**Text:**
#####
If I were a fictional character, my dislike of August could have been used effectively to foreshadow my son’s death. Unfortunately, I live in the real and random world. I can and do create find many patterns and attempt to create meaning when I look backwards, but if pressed I would have to admit that my feelings about this month were never especially prescient. I just didn’t like the heat, the pre-school anxiety, the feeling of saying farewell to summer before receiving the gifts of autumn that seem to begin arriving in September. August was always hot and sad and stuffy and dusty
I hate this week and I love this week and I need this week, but sometimes what I need from it is just to get through.
Just, again, to get through.
I took Monday and Tuesday off work. I had plans. I was going to run gift cards from the local coffee place over to the local hospital’s birth place, to be given out by staff to families who come in for testing during high-risk pregnancies. I was going to buy locally grown sunflowers and put them at the public desks in my library. I was going to look at Teddy’s things, light his candles, fill the days with memory and intent.
But it was all too hard. N needed the car and the nurse I’ve been talking to about the gift cards wasn’t sure about the coffee place since they encourage pregnant moms to cut back on caffeine “But they have herbal teas and decaf, too,” I wanted to wail back at her, if one can wail in an email. But I didn’t. And when it came down to it, I just couldn’t get myself to walk down and purchase the gift cards, couldn’t make myself go to the birthplace and explain what I was doing. I’ll do it next week, and include a short list of the coffee place’s favorite decaf beverages in with the cards to placate the hospital staff. I think that will work, even though I couldn’t think of it until after Teddy’s days had passed.
I’ll do it next week, but the point is, I didn’t do it when I wanted to. I didn’t get the sunflowers, or look through Teddy’s things, or even send off the donation I send in his name every year at this time.
#####
**Given entries:**
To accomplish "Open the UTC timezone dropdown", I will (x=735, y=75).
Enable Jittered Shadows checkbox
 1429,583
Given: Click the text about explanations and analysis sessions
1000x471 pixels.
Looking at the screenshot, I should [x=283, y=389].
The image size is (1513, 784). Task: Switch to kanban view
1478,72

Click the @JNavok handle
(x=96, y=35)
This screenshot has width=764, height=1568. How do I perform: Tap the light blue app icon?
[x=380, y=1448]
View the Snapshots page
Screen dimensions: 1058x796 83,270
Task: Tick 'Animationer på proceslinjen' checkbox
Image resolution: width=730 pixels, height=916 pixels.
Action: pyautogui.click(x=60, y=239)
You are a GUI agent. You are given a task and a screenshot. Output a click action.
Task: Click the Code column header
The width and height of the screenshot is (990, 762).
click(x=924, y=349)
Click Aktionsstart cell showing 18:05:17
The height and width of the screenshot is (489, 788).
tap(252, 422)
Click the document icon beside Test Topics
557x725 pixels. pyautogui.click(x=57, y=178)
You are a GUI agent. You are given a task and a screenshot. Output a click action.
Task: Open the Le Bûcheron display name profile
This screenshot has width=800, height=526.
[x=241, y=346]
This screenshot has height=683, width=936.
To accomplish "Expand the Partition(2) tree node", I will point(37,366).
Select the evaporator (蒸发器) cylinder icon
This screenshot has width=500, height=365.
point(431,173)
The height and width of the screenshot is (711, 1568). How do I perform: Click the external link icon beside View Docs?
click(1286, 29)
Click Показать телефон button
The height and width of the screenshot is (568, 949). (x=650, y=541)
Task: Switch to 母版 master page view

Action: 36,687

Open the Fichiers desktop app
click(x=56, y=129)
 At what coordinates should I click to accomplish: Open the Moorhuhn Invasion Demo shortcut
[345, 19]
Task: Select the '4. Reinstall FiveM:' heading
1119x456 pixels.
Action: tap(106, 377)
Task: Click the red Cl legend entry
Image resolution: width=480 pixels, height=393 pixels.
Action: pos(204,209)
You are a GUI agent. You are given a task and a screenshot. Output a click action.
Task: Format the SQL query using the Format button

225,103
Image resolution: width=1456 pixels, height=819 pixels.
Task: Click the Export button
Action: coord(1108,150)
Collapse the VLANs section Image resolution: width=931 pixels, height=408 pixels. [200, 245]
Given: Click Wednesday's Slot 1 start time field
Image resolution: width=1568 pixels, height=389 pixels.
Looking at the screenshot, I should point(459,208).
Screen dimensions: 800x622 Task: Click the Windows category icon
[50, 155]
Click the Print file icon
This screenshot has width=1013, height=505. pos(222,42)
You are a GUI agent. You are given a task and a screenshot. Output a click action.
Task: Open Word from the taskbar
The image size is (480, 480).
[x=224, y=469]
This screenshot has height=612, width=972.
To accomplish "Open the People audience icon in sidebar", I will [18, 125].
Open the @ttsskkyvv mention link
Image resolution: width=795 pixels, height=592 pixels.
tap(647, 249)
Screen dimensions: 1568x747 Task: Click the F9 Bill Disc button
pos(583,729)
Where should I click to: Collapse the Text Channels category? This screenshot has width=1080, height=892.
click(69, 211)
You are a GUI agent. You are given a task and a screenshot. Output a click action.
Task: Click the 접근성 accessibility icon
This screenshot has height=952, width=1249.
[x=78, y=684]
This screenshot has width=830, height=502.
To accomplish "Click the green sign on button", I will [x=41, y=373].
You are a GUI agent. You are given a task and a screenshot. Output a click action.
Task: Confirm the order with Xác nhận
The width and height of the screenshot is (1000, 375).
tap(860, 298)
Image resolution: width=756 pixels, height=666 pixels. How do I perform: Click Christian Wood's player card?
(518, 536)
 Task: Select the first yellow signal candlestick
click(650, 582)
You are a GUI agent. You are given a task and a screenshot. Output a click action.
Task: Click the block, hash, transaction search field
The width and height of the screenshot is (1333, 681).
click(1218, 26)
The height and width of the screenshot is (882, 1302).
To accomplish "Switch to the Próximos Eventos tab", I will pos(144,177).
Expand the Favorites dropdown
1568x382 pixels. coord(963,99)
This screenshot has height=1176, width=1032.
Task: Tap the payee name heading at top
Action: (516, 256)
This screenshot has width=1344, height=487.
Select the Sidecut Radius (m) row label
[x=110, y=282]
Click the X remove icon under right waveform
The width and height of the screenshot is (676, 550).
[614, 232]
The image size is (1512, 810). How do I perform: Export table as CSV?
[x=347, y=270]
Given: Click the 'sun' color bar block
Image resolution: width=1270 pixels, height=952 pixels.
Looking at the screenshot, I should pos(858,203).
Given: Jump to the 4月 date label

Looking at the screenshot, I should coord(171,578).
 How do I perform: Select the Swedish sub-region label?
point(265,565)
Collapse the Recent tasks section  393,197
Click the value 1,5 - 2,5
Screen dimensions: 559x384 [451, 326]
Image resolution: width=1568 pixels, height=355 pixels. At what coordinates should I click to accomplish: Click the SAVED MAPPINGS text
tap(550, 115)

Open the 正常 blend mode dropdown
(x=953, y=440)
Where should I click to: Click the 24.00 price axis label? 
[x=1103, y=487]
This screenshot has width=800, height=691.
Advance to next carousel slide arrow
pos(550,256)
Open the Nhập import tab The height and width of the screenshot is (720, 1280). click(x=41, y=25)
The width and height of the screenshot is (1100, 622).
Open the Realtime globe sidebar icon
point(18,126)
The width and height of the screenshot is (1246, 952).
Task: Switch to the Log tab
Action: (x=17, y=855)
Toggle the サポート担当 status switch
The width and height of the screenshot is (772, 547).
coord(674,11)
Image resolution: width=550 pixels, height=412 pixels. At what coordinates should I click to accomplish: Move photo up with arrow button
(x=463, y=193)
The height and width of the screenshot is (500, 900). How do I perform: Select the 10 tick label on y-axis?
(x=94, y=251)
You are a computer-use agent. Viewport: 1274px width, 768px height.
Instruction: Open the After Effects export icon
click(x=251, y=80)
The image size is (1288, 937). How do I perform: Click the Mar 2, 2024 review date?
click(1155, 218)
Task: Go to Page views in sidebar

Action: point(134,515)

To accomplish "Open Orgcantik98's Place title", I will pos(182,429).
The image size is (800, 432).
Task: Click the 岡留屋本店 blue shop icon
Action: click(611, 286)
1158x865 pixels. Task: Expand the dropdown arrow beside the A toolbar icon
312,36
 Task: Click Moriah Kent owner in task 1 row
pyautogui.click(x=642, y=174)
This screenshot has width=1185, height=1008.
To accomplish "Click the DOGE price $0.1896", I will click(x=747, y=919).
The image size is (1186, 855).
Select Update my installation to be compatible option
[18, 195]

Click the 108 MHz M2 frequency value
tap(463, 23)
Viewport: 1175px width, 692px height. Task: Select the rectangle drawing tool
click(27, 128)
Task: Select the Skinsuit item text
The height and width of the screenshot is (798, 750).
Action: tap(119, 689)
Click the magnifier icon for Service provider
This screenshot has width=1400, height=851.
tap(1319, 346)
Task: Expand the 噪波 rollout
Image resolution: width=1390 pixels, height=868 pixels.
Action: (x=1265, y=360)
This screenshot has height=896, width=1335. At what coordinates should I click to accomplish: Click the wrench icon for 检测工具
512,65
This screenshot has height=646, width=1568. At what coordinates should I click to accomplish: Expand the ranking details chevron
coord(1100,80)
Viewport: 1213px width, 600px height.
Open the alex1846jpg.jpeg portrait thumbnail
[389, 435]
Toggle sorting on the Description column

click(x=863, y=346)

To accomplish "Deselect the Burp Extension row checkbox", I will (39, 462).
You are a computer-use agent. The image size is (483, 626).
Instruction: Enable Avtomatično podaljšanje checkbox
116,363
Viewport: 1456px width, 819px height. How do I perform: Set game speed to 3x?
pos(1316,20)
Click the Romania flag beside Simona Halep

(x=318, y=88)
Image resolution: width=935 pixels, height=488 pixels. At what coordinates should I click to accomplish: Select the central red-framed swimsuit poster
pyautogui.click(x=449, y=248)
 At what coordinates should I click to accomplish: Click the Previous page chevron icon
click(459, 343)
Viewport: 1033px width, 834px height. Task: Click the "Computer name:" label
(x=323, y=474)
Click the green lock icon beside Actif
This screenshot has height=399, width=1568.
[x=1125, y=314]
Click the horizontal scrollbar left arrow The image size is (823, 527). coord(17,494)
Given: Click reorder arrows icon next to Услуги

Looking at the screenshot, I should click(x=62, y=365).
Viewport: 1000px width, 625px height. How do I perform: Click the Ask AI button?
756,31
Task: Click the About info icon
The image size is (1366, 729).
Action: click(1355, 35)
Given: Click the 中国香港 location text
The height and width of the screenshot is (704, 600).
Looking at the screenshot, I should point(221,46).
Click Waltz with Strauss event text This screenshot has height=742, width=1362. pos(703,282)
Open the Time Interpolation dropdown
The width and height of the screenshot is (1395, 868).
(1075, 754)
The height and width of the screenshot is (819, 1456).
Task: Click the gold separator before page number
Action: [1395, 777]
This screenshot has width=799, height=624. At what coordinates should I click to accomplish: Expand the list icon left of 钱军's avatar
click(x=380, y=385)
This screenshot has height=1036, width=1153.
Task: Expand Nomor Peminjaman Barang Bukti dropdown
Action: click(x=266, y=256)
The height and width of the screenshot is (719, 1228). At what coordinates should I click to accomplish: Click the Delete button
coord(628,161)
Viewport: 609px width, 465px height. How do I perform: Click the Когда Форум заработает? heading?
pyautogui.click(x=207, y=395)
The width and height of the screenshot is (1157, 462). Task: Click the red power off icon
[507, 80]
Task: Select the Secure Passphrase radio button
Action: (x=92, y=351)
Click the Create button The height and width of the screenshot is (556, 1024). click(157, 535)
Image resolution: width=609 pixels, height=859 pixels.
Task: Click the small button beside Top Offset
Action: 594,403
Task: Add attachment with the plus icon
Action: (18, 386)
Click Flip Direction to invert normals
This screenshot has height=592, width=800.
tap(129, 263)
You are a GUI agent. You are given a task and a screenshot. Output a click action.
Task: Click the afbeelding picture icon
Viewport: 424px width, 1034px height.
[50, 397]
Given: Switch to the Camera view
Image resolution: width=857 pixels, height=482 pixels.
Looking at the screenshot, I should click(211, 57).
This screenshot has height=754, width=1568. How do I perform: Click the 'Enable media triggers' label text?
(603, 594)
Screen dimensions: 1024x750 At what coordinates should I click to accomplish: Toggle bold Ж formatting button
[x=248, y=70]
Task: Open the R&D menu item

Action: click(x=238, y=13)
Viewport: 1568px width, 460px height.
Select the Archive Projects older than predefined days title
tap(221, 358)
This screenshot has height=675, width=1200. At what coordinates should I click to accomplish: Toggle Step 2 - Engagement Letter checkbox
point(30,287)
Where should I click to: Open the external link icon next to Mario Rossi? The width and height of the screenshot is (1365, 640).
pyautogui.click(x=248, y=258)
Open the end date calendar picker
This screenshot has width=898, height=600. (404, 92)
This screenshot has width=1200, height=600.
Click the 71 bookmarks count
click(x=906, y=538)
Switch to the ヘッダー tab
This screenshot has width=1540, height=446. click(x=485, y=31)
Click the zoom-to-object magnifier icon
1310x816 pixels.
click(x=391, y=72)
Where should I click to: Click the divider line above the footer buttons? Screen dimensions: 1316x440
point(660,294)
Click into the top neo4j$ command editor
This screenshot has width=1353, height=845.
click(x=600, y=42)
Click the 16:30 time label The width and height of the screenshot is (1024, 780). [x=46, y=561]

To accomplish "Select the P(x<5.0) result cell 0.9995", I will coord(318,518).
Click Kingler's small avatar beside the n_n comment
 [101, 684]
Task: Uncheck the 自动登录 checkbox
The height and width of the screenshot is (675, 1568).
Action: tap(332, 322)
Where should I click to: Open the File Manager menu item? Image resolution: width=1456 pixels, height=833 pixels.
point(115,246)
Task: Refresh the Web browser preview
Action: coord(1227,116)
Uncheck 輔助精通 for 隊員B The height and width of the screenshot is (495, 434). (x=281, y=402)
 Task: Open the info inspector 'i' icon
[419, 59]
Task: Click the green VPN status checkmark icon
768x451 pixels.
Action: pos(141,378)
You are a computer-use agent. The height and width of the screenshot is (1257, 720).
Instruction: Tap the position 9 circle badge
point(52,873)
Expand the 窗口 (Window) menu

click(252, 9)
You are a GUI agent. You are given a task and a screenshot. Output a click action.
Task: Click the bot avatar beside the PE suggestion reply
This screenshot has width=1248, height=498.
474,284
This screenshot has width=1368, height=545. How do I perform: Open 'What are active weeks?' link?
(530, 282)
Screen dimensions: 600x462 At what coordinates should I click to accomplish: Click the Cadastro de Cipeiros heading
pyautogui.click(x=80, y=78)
#####
**Work to complete:** Pick up the essay about getting through the week of Teddy's days right after its final sentence and keep going.

**Response:**
I took Dot to school. I came back home. I hid in bed with a book. I cried. I took a bath. I put carpet tiles down in our small hallway to protect the wood floor. I cried. I hid in bed with a book again, and again, and again. I huddled inside like a coward and tried to send my mind away from this reality where my baby should be three years old but isn’t.
I was angry at myself for this, but this morning I started thinking that, if a friend had done this instead of me, I would have said, “It’s okay, really. You did what you needed to do.” Today, I tell that to myself and try to believe it.
Three years ago today I tried to understand how I had said goodbye to my baby just a day ago. Today, I sit here, still trying to understand. I can’t help but think I haven’t come very far. But least now I know that the understanding is beyond me, even though I can’t stop trying for it.
I think quite often about acceptance, of what it is and of what people mean when they say they’ve found it. What I think just now is that what I have of acceptance isn’t much, but that I do have this: I can accept that I will keep straining to understand my child’s death even though I know I never will. I know myself this much, now, and I can accept this part of who I am.
Three years and a day ago, I said goodbye to my baby. He was beautiful and perfect except for the fact that he couldn’t breathe. I’ll never stop missing the weight of him in my arms, never stop wondering who he would have grown up to be, never stop loving him and hoping that the love finds him somehow, wherever and whatever he is.
I move on with my life. I smile and mostly mean it. I go to work, take walks, chase after my toddler, talk to my husband about our respective days. But, especially during this week, I am more and more convinced that the way I go on with my life is by allowing part of me to not move on. Part of me just sits on the floor in a dark room in my mind, clutching a small blue blanket with stars on it and howling, I want you back.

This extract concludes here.